Дважды здесь употреблены речевые обороты, которые характерны для описаний домашнего уюта в тривиальной литературе: «устроила себе маленькое королевство» — «живет, словно птица в гнезде». Они могли бы встретиться в какой-нибудь книжке для детей из дядюшкиного шкафа. Они нас на мгновение убаюкивают, но потом почва у нас под ногами начинает колебаться.
Иногда внутри короткой истории помещается другая, еще более короткая, где описывается причудливая собственная судьба какой-то повседневной вещи, вплетенная в судьбу одного из персонажей:
Судебный исполнитель завел себе любовницу на другом конце города. Его жена, хотя и «бесконечно загружена», как она часто говорит, однажды отправилась среди ночи к блоку, где живет ее соперница, похитила метлу, стоявшую у той во дворе, и принесла к себе домой. Этот пеший поход длился два часа; супруг о нем ничего не знает[289].
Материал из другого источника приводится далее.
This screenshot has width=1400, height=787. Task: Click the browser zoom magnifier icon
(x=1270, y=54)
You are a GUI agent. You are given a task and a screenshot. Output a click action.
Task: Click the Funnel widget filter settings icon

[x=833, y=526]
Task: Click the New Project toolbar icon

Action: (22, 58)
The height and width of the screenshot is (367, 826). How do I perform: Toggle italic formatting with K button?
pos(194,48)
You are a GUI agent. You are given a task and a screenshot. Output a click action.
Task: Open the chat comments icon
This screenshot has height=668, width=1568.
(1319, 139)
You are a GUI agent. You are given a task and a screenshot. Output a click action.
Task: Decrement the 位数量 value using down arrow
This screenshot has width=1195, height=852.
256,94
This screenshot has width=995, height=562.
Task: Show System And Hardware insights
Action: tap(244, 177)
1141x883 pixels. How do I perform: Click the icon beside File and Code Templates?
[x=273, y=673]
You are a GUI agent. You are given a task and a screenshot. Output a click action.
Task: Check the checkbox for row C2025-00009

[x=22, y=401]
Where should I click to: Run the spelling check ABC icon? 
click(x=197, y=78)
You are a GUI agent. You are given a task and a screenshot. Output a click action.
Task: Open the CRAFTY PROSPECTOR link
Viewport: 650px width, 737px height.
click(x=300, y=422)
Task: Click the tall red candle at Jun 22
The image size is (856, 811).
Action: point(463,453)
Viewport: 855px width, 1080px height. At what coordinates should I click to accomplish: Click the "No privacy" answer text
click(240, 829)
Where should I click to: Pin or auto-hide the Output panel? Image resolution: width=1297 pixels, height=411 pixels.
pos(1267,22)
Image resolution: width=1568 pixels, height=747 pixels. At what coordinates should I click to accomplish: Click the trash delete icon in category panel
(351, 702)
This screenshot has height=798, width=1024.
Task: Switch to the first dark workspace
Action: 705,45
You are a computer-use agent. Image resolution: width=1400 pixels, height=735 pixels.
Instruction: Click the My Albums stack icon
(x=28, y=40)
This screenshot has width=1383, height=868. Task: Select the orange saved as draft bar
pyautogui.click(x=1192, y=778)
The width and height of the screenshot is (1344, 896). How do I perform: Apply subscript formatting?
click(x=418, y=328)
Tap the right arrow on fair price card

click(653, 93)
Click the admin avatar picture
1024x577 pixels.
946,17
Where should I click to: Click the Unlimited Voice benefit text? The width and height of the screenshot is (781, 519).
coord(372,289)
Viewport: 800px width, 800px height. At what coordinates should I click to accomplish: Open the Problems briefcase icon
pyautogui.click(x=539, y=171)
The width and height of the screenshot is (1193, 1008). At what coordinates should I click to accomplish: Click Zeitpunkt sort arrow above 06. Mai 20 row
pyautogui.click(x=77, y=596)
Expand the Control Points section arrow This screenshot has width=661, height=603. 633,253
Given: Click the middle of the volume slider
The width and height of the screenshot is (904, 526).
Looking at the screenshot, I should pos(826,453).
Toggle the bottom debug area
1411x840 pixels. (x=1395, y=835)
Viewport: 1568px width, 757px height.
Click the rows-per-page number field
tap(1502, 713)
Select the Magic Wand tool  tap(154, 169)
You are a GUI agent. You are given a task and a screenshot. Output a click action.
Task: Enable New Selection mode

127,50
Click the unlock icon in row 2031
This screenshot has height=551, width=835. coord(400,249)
Вот и всё. Метла больше не упоминается. Ее история не комментируется. История просто стоит в этом месте, как если бы сама была вещью — случайной, стоящей где попало. Читателю приходит на ум метла как старое транспортное средство ведьм, на котором эти опасные женщины когда-то среди ночи летали на Блоксберг[290](Блок-гору); и тут читатель пугается, потому что в тексте буквально так и написано: ОТПРАВИЛАСЬ СРЕДИ НОЧИ К БЛОКУ. Читатель думает: «Такого просто не может быть; у меня разыгралось воображение», — но теперь он уже не может выбросить из головы эту фразу.